Molecular and immunohistochemical characterization of the chitinase gene from Pieris rapae granulovirus

Abstract

The chitinase gene of baculoviruses is expressed in the late phase of virus replication in insects and possesses high exo- and endochitinase activity, which can hydrolyze chitin in the body of the insect, thus promoting terminal host liquefaction. Alphabaculovirus viral chitinases (vChitA) have been well analyzed, but information regarding viral chitinases from betabaculoviruses is limited. Whole-genome sequencing of a Korean isolate of Pieris rapae GV (PiraGV-K) predicted a putative chitinase gene corresponding to ORF10. The PiraGV-K chitinase gene had a coding sequence of 1,761 bp, encoding a protein of 586 amino acid (aa) residues, including an 18-aa putative signal peptide.
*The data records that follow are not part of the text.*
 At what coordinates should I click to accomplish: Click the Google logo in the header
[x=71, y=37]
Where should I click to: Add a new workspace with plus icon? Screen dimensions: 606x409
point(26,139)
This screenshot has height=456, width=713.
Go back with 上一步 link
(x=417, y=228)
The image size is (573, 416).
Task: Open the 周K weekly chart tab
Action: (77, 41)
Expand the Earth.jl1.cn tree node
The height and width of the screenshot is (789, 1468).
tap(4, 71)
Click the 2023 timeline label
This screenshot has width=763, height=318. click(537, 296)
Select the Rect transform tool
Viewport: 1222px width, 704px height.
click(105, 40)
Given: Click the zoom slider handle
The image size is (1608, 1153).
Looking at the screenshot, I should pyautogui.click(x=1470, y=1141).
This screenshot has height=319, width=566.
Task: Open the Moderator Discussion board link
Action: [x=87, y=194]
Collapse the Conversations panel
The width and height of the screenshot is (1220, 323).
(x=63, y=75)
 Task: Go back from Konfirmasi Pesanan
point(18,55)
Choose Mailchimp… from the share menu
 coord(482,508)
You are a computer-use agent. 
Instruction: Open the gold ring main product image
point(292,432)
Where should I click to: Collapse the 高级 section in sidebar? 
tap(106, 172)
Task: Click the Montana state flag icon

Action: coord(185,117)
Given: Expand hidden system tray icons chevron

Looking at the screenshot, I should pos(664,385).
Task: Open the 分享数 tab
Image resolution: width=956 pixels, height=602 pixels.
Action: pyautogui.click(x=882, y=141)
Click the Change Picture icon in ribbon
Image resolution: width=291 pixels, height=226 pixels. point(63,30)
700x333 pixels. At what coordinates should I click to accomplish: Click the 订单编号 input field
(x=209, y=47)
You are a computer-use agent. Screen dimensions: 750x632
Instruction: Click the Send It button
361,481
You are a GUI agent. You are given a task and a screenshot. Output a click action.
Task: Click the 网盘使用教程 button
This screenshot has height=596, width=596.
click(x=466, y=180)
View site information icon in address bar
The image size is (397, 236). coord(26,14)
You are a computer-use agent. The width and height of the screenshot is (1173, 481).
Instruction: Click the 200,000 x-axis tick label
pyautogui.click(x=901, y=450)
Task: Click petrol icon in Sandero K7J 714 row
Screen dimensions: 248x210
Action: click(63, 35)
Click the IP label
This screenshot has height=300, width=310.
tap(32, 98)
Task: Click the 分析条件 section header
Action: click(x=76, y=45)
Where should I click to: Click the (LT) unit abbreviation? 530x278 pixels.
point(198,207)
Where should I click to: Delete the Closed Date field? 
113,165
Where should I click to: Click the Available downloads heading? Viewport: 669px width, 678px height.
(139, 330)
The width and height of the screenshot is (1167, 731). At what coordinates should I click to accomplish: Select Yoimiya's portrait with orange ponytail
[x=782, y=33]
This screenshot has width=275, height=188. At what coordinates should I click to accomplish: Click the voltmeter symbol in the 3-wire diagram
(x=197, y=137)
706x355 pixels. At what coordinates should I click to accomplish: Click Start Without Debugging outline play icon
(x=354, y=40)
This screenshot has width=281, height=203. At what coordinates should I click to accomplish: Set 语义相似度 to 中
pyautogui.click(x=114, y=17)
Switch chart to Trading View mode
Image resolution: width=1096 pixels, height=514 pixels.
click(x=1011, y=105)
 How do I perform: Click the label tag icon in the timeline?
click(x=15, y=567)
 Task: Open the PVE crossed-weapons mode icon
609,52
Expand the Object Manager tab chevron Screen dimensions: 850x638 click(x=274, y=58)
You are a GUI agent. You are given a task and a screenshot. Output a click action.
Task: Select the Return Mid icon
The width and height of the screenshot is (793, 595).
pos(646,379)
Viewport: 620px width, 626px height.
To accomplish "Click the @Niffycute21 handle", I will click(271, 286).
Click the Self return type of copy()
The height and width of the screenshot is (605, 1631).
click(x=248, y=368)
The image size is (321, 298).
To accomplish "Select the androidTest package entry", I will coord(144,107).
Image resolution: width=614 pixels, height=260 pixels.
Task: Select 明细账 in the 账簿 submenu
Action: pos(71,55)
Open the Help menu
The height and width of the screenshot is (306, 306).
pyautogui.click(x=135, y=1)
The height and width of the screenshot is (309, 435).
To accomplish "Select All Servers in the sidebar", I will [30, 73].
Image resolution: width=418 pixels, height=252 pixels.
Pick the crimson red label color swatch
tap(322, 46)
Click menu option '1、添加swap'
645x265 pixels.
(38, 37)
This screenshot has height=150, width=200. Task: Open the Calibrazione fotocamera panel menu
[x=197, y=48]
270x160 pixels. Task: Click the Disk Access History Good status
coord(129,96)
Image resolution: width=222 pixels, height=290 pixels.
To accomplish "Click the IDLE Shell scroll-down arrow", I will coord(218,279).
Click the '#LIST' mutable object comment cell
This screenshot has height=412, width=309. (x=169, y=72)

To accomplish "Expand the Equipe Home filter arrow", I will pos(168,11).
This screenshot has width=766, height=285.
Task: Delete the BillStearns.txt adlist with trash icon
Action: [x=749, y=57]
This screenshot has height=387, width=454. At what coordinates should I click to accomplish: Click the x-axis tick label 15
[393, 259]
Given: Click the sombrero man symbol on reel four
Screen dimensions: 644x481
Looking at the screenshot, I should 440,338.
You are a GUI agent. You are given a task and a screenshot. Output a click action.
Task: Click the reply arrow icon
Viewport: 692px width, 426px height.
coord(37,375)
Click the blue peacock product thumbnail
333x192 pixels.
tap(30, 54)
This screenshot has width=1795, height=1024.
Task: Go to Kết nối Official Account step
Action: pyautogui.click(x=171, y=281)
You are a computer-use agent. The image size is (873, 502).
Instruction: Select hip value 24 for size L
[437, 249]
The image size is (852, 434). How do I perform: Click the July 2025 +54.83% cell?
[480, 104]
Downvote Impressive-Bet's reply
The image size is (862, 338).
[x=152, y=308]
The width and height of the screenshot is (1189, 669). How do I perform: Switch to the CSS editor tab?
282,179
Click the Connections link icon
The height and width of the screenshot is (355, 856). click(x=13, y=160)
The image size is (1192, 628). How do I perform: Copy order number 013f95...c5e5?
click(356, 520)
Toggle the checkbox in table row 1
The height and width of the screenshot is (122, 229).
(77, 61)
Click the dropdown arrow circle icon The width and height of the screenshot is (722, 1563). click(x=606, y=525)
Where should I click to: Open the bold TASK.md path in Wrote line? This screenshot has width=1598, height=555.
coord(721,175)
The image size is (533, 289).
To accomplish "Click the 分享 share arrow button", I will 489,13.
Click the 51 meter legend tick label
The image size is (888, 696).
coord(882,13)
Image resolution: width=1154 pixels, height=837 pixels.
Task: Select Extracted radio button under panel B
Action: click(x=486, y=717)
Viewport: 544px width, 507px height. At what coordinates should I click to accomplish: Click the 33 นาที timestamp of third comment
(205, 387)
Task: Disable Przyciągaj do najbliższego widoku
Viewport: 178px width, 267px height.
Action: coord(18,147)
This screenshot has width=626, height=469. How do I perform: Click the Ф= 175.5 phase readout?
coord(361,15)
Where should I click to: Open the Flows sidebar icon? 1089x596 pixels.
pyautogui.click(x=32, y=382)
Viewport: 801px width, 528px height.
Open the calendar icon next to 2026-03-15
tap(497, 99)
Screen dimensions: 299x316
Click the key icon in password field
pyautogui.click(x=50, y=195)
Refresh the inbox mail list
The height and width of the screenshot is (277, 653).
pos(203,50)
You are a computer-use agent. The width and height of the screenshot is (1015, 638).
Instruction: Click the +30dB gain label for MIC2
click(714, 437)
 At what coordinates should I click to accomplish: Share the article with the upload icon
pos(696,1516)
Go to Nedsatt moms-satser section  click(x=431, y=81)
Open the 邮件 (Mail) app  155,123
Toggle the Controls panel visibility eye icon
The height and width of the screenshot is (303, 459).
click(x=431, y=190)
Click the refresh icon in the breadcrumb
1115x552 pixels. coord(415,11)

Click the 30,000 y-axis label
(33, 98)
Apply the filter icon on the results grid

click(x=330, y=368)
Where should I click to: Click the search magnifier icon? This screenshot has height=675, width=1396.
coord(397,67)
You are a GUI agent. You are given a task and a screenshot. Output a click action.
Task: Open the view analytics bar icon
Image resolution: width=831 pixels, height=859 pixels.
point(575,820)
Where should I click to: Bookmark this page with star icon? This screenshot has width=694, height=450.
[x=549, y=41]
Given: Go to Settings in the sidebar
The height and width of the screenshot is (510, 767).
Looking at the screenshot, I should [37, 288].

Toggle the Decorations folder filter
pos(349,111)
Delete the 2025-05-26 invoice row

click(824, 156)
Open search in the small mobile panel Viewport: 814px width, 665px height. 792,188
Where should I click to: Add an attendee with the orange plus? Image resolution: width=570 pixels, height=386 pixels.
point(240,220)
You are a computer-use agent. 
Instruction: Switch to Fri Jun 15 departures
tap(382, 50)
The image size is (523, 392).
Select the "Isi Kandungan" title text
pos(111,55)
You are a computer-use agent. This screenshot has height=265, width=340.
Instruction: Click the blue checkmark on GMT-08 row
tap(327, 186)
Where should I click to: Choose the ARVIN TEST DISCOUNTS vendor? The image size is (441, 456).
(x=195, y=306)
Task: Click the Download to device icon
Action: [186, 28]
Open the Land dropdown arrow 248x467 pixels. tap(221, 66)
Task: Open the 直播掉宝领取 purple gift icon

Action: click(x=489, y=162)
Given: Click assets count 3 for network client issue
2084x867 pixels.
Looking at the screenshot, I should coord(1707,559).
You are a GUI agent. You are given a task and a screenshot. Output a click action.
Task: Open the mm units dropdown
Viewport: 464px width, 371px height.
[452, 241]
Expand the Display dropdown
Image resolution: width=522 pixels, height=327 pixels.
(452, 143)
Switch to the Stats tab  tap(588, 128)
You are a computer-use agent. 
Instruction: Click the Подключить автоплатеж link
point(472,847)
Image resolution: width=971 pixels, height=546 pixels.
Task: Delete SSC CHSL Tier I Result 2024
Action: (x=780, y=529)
Time course induction pattern observed by SDS-PAGE and subsequent Western blot with anti-PiraGV-K chitinase antibody revealed the cleavage of the signal peptide from the intact chitinase. Edman sequencing analysis was further conducted to confirm the exact nature of the mature chitinase, and the N-terminal amino acid sequence (KPGAP) exactly matched the sequence following the signal peptide sequence. The transcriptomics of PiraGV-K chitinase in infected P. rapae larvae, examined by real-time PCR, revealed a significant 75-fold increase after four days of feeding with PiraGV-K-treated leaves, with a subsequent decline at the later stages of infection. Confocal microscopic analysis showed that PiraGV-K chitinase possibly exists as a secreted protein, with strong chitinase-specific signals in fat body cells and integument at four days postinfection. Furthermore, immunogold labeling and electron microscopy studies localized the PiraGV-K chitinase in the cytoplasm and sparsely within vacuolar structures in the fat body apart from the extensive aggregation in the cuticular lining of the integument.